Little by little, all of us affected by an autism spectrum disorder, doing the best work we can in our communities will create a better world for our loved ones on the spectrum.
Your observation about the sanity of Wall Street CEOs vs. someone with anorexia or another mental health issue is spot on. In my job as a teacher at a psychiatric hospital for kids I ask myself daily, 'what is sanity?' I would consider it a personal failure one of my kids to become a conventional large company CEO. Many of our kids are diagnosed with a mental illness (defined I think by the level of self-destructiveness vs. destruction of others) because they have either experienced more trauma in their lives than they can process, or because they care too passionately about what's going on in the world around them to ignore it. I try to help them become a positive part of something larger than themselves by showing them short videos on important issues and discussing how math (the class I teach) relates to the issue. Only after that, and after ensuring they are mentally able to proceed, do we get into the meat of the math class.
thank goodness a move to a different culture saved you
my son diagnosed with AS is very similar with a same history of being bullied in school
he is now in China and never wants to return to Australia
how nature's hard wiring of the human brain dictates how a life turns out. .

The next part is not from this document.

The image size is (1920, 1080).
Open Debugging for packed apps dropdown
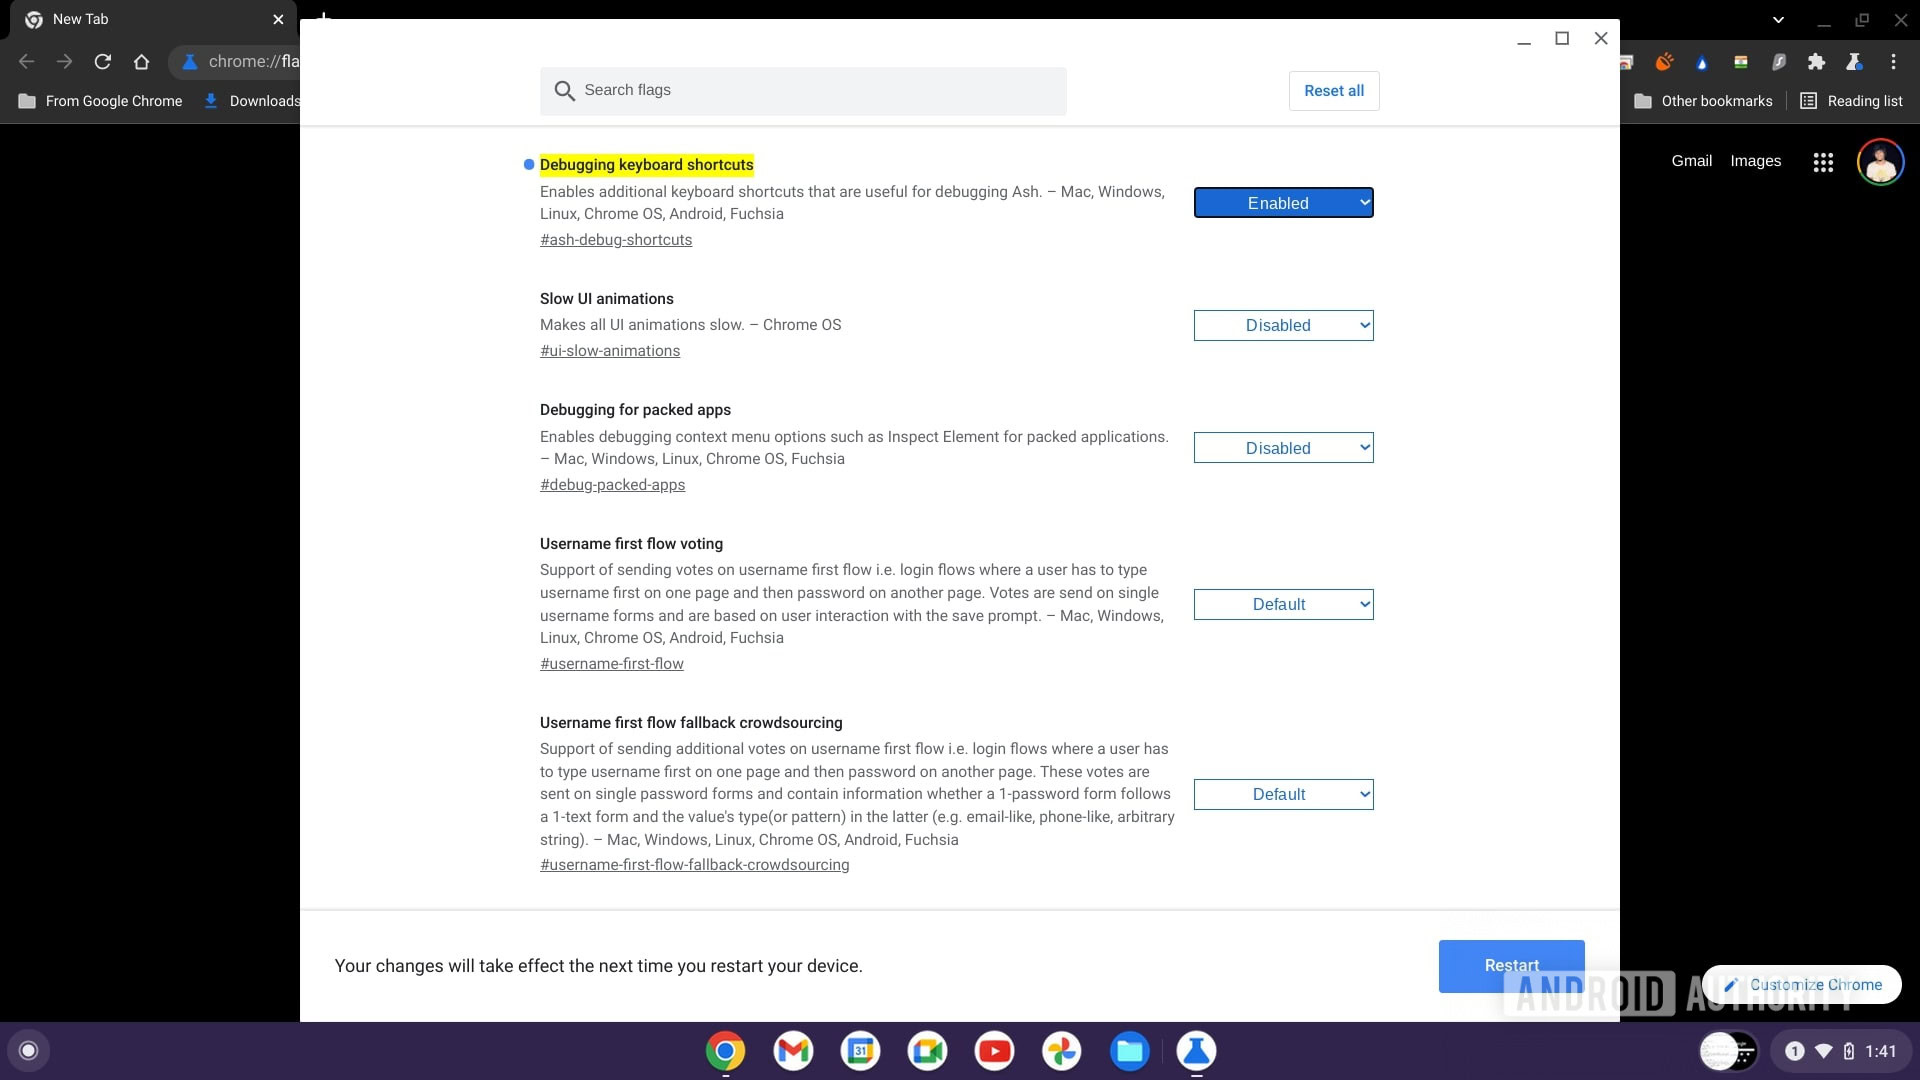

With high functioning AS, we had no idea how much anxiety the condition was causing him until he saw a new psychiatrist this past fall, who referred to a New Yorker article called "An Anthropologist on Mars" about a woman with high functioning Aspergers. Anyway, the point was that my son wants to go back to China, which if you follow the metaphor, is probably more comfortable for someone with Asperger's than being in a country where he is expected to already understand the culture and norms of behavior.
What is your son's profession in China? I am fascinated by the parallel.
That was very nice. I'm surprisingly touched.
Also, these "lack of empathy" types are more outspoken. Which is probably why they get more attention. If the writers of these symptoms would develop a deeper understanding of the symptoms then they would recognize more Aspies for what they are-keepers of the moral law.
Perhaps, not disorder but separate experiences, has fueled the different ways in which each of us tend to view reaching out to "the other". While I may feel compelled to reach out to oppressed individuals around the globe, particularly those suffering from American policies in the Middle East,
there are only so many "others" which I feel compelled to reach out to.
For, I still remain quite cynical and highly selective as to the "others" I attempt to sympathize with. While I do understand the motivations of tea baggers, fans of either Bush or Sarah Palin, or as you mentioned "so-called "white tr@sh"", I steadfastly draw a line in terms of extending the boundaries of that understanding into sympathy. For, I still believe such individuals should know better, and given many of the underlying motivations in and of themselves pertain to incessant intolerance, especially "xenophobia", receiving little sympathy is but a small price to pay for the hatred which they sew.
One thing that may have been too self-serving to mention is that those with autism or even forms of ADHD, which is much more common, generally have higher IQs than most of society in general. My daughter, now in her mid 20s, was labeled as a child with 'scattered focus' who thrived on 'negative attention' by most of her teachers and is now running her own multi-million dollar online fashion business. It is those who march to the beat of a different drummer that make this world more colorful.
Thank you for expressing your feelings about yourself and I wish you continued success in wherever those miles lead to before you sleep.